ETF Flows Stage a Comeback
US spot Bitcoin ETFs had their worst start to a year on record in 2026. Six consecutive weeks of outflows — the longest streak since early 2025 — drained roughly $4.5 billion from the funds. BlackRock’s IBIT alone shed over $2.1 billion during the worst five-week stretch. Fidelity’s FBTC lost more than $954 million.
The reversal has been just as sharp. The week of Feb 27 brought $787 million in net inflows. The week of Mar 4 added another $1.15 billion. Bloomberg Senior ETF Analyst Eric Balchunas said the year-to-date hole is now “almost closed.” Cumulative net inflows across all spot Bitcoin ETFs stood at $55.95 billion as of Mar 4 — down from $57.08 billion at the start of the year, but recovering fast.
The breadth of participation underlines the shift. Earlier in 2026, inflows were often concentrated in IBIT alone while other funds bled. Ten funds moving in the same direction on March 5 signals a genuine change in sentiment, not just rotation within the ETF complex.
Don’t Read Too Much Into It
Balchunas raised the obvious question on X. Does Bitcoin up 12% mean it is the new safe haven? Does gold falling mean it has lost its purpose? Then he answered it himself: no.

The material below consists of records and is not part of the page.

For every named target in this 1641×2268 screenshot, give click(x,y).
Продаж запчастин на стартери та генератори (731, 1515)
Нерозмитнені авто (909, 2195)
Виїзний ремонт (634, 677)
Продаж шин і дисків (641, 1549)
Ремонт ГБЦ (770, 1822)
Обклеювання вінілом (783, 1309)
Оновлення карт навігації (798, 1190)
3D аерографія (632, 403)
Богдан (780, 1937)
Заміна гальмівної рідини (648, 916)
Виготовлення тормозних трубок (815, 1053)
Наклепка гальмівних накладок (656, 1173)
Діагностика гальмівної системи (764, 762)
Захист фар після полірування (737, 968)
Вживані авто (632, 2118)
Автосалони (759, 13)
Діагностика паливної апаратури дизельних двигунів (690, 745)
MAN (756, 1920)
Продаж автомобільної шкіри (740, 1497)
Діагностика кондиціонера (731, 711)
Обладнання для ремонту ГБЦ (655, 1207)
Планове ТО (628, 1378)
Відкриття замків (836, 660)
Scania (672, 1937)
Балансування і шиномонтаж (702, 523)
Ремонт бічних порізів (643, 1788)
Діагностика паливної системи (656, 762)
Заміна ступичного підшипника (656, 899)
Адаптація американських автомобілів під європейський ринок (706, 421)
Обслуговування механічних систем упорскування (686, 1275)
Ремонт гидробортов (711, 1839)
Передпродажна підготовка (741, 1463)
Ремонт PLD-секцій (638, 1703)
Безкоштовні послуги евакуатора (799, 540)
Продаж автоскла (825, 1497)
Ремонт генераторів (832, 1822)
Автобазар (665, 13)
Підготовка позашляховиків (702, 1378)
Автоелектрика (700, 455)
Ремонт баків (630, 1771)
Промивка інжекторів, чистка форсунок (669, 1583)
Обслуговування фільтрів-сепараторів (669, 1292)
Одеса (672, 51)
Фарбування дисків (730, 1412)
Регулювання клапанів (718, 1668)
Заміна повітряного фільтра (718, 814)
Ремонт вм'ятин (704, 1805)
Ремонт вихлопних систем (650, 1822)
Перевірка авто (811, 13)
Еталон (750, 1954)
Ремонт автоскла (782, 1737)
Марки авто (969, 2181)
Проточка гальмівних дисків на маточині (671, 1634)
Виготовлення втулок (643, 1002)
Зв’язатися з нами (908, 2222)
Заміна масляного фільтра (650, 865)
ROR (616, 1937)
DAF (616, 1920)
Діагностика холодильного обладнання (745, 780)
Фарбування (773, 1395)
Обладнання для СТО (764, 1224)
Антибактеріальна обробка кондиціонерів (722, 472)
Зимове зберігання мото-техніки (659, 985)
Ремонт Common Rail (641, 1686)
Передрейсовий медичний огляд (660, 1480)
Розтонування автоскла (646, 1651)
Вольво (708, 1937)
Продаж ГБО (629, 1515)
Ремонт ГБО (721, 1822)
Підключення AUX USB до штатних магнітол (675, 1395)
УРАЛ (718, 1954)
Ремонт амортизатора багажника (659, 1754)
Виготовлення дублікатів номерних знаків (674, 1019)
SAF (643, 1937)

He said he was pointing out a trap. Judging an asset based on a short window of price moves leads to bad conclusions. Bitcoin’s gains, he suggested, may have little to do with geopolitics. A shift in market sentiment and fading institutional headwinds are more likely to be the drivers. Gold’s pullback may simply be profit-taking. “Wth knows,” he wrote.
The actual price action supports his caution. When the Iran strikes hit, Bitcoin dropped sharply — from around $67,000 to as low as $63,038. Gold surged to near $5,376 per ounce. Bitcoin only reversed after news of Khamenei’s death broke. Gold then pulled back as traders priced in possible Fed rate hikes.
Context matters for both assets. Gold had already risen more than $1,000 per ounce in the 60 days before the strikes. Bitcoin had fallen nearly 23% since January — its worst annual opening on record. Both were moving from extreme starting points.
A few days of divergence prove nothing. What the ETF data does show is that institutions are returning to Bitcoin. “Gold has my respect as asset as does bitcoin,” Balchunas wrote.